Your instructions: Pictures stay out of the copy. Transcribe exactly, and only, the line with "You are a computer-use agent." through the last line of the entries below.

Material to process:
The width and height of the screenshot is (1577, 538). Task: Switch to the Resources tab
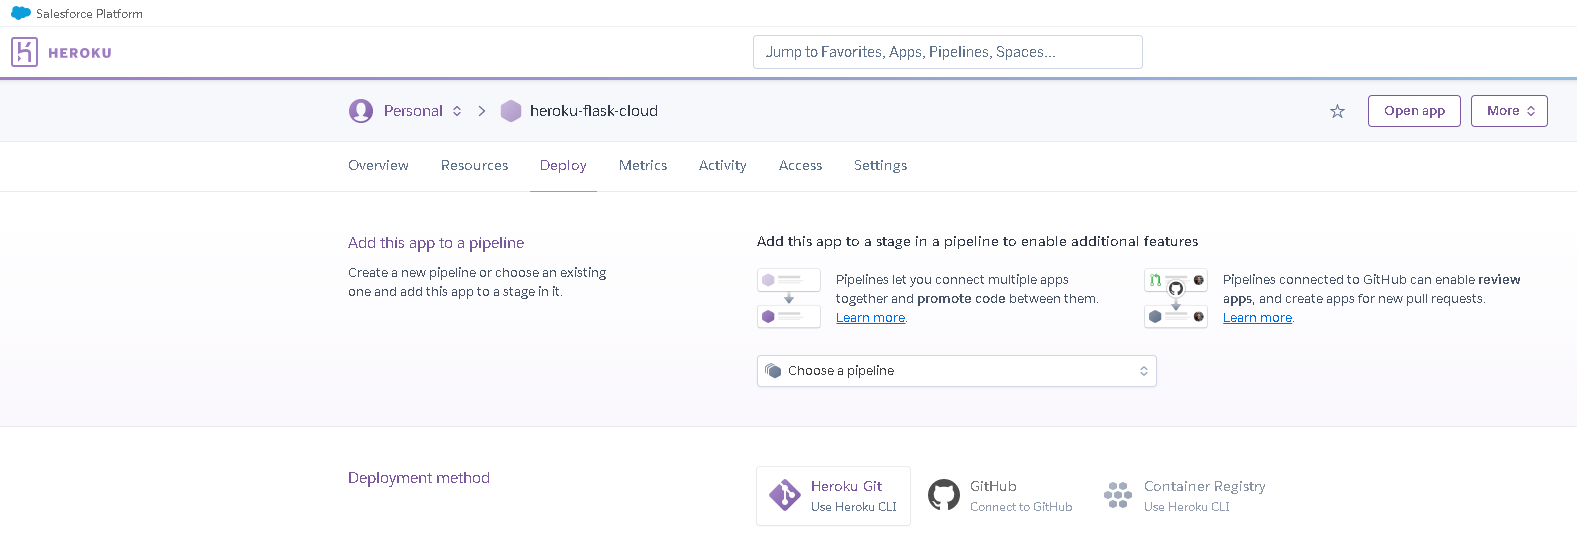[x=474, y=166]

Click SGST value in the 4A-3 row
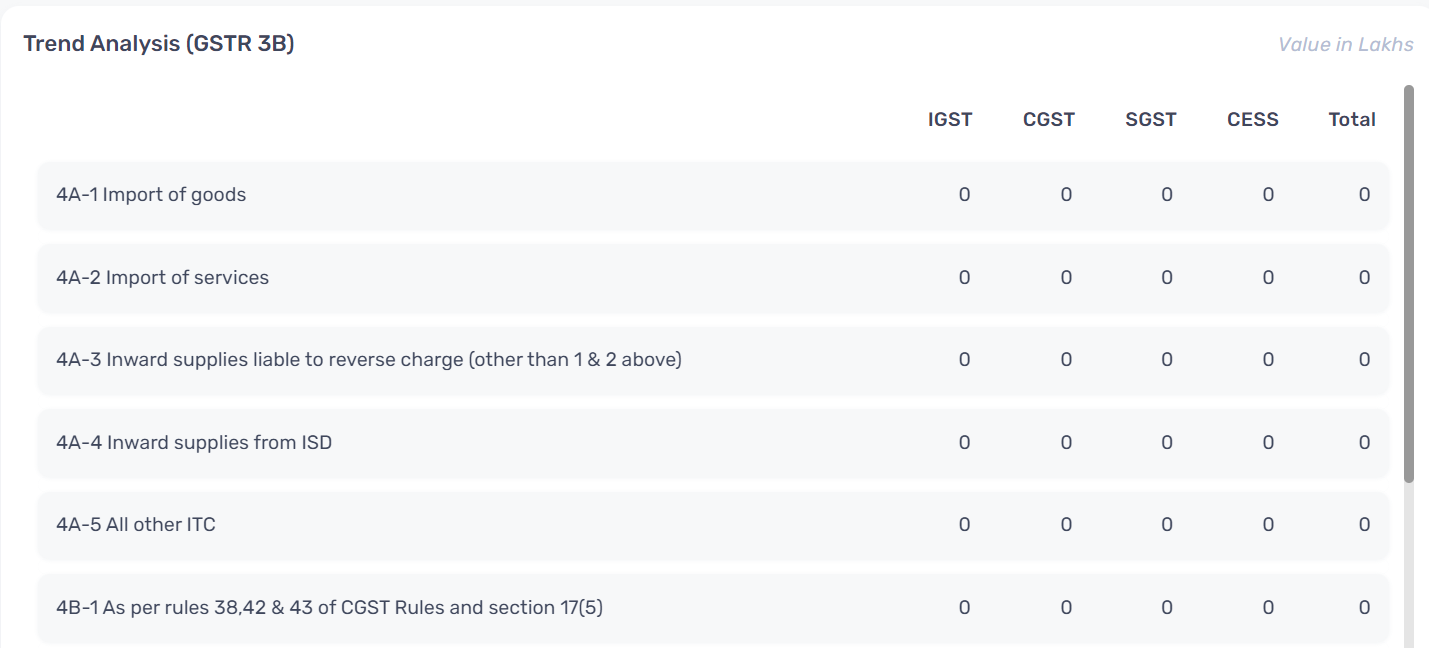[x=1167, y=360]
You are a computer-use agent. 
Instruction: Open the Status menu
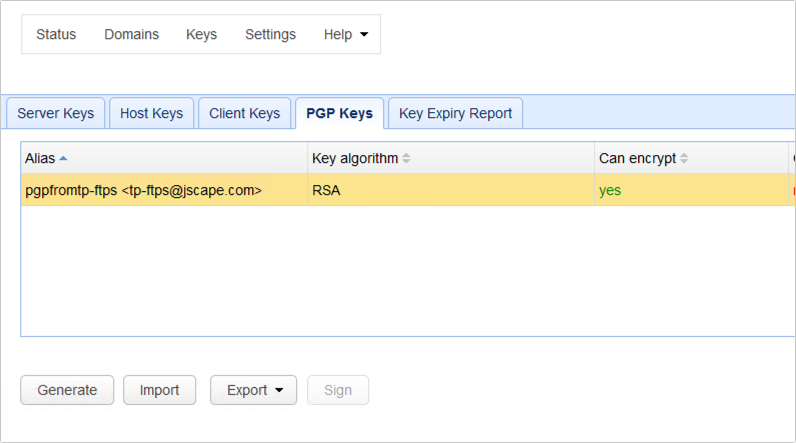[56, 35]
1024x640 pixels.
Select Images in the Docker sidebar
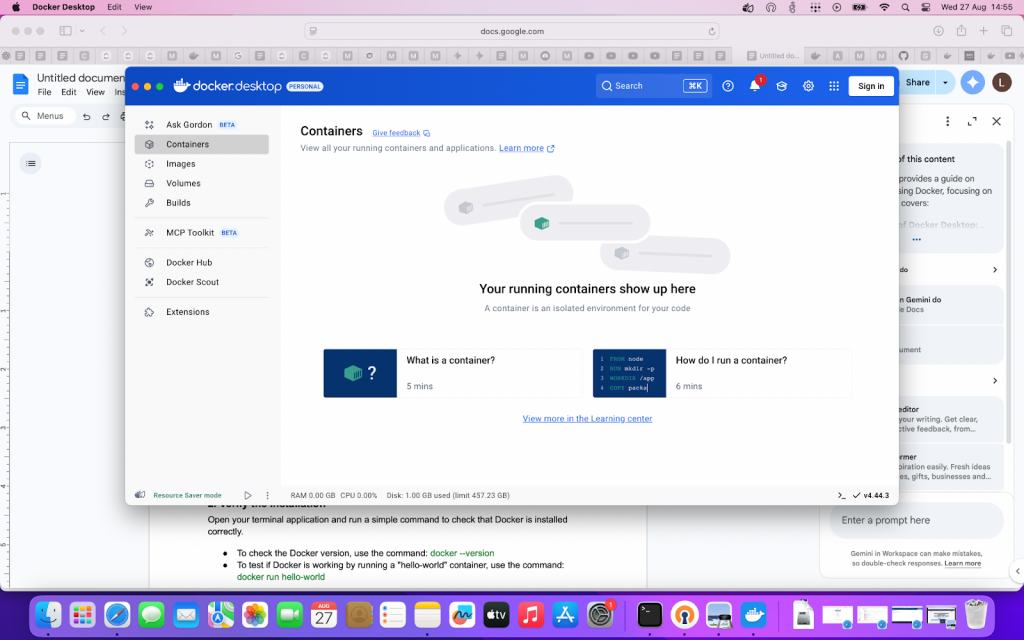(181, 164)
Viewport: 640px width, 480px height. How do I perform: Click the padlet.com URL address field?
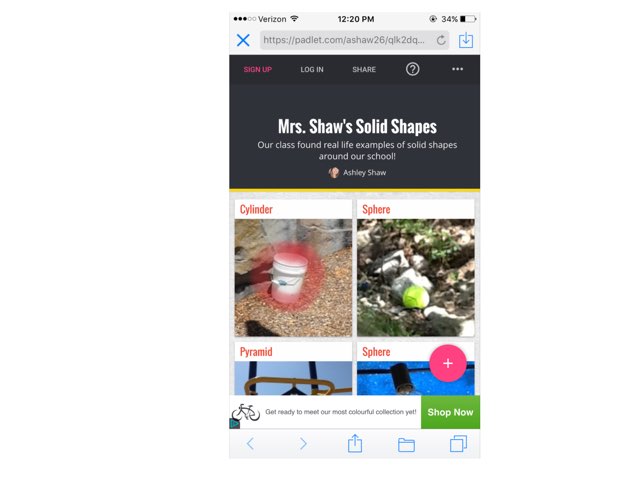(x=354, y=40)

Answer for this exercise:
You are a computer-use agent. 
Instruction: Open the Status menu
[56, 35]
1024x640 pixels.
Select Images in the Docker sidebar
(181, 164)
Viewport: 640px width, 480px height. How do I perform: Click the padlet.com URL address field?
(x=354, y=40)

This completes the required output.